A the D11 conference in May, GE CEO Jeff Immelt outlined a vision for an “industrial Internet,” in which companies like his are turning to software to become more efficient. In particular, GE is especially enamored with Big Data, which can help the company anticipate industrial equipment maintenance needs.
GE is so serious about Big Data, in fact, that it is investing hundreds of millions of dollars in Big Data initiatives. It got the ball rolling on that in April with a $105 million investment in platform-as-a-service company Pivotal, and in June it launched its own analytics platform, called Predictivity.
Now GE has taken another step towards its “industrial Internet” goal by taking a stake in Big Data startup Ayasdi, which today announced a $30.6 million Series B round of funding. Joining GE in the round is Citigroup’s Citi Ventures, and Institutional Venture Partners, who led the round. Existing investors Khosla Ventures and Floodgate also re-upped.

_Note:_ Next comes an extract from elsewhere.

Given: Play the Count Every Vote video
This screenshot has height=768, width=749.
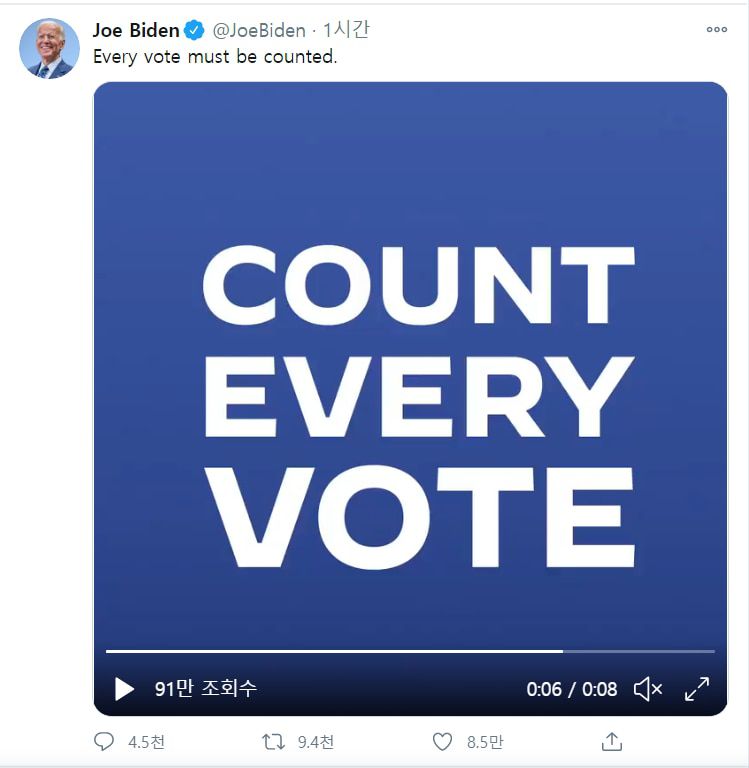Looking at the screenshot, I should pos(124,689).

Ayasdi started life in 2008, but it spent its first four years working mainly on US government contracts for the Defense Advanced Research Projects Agency (DARPA), and the National Science Foundation (NSF). A result of a decade of research at Stanford University, Ayasdi prides itself on being able to interrogate large and complex data sets without anyone having to query the data – in other words, you don’t need to ask any questions of a data set to find out interesting stuff. To achieve those results, it relies on machine learning and “topological data analysis,” which, very roughly speaking, looks for and “measures” shapes within data sets. One of Ayasdi’s most pronounced successes to date has been discovering a previously undetected type of breast cancer.
Ayasdi has come out to the open market at just the right time, capitalizing on a second wave of Big Data in which tech companies and startups are beginning to make Big Data more accessible and understandable to businesses and individuals, just as companies like GE are betting big on its future. An acknowledgement of the same trend is the reason why Accel Partners last month launched its second Big Data fund, worth $100 million. While it closed a $10.3 million Series A round only in January, the same time it came out to the public, Ayasdi already has clients such as GE, Citigroup, Merck, Mount Sinai Hospital, and the Food and Drug Administration.
As Immelt described at D11, the application of Ayasdi’s technology, which is available on the public or private cloud, can result in great efficiencies. A GE jet engine, for instance, has about 20 sensors that capture data in real time, Immelt said on stage. If the company can monitor and act on that data to, for example, save an airline 1 percent in fuel burn, it represents a saving of hundreds of millions of dollars.
Ayasdi CEO Gurjeet Singh says his company can automate insights from data when a data scientist isn’t available. “Using our platform, a lot of people can be converted into data scientists,” he says. But that doesn’t mean data scientists will be made obsolete by the technology. “The need is so large that you’re not going to see a reduction in the need any time soon, but it’s certainly the case that [companies using the tech are] going to amplify the efforts of data scientists they have on staff.” Ayasdi’s goal, meanwhile, is to automate the process of discovering insights to the point where it takes no time at all, says Singh.
Singh says the company decided to raise such a big round because of intense interest from investors, and because the business has been growing much faster than anticipated. In effect, the $30.6 million raise serves as a Series B and a Series C all at once, meaning the company might not have to raise more money in the future. Ayasdi will use the money to double its headcount from 50 to 100 people within a year, Singh says, in part to manage the volume of incoming leads. “We haven’t had enough people on the staff to answer the phones.” Including DARPA grants, Ayasdi has now raised a total of $44.6 million.
It will also use the money to further develop its tech as a product, and to automate its machine-learning techniques, so that it requires less service work and is more scalable.
Ayasdi also announced today that it is partnering with Cloudera, a Big Data platform that will work with Ayasdi’s app and machine-learning algorithms to facilitate the faster delivery of insights gleaned from data sets.
Now you have to count Ayasdi alongside a slew of others – including Platfora, Domo, Wibidata, DataGravity, DataStax, and Sumo Logic – in the forefront of Big Data’s second wave.